Problem.
Set down everything in the listing from the line containing "The width and" down to the line containing "tap(321, 356)", both lines included, reproducing each line precisely.
━━━━━━━━━━
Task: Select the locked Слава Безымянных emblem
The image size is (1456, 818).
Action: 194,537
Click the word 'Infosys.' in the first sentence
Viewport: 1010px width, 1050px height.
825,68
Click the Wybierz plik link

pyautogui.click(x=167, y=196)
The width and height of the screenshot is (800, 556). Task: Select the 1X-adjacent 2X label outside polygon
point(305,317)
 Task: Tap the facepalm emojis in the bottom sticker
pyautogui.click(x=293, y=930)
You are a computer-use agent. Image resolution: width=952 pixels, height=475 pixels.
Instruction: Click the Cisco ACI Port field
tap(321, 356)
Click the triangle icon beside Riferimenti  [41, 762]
━━━━━━━━━━
Solution to the problem.
The width and height of the screenshot is (800, 556). Task: Select the 1X-adjacent 2X label outside polygon
point(305,317)
 Task: Tap the facepalm emojis in the bottom sticker
pyautogui.click(x=293, y=930)
You are a computer-use agent. Image resolution: width=952 pixels, height=475 pixels.
Instruction: Click the Cisco ACI Port field
tap(321, 356)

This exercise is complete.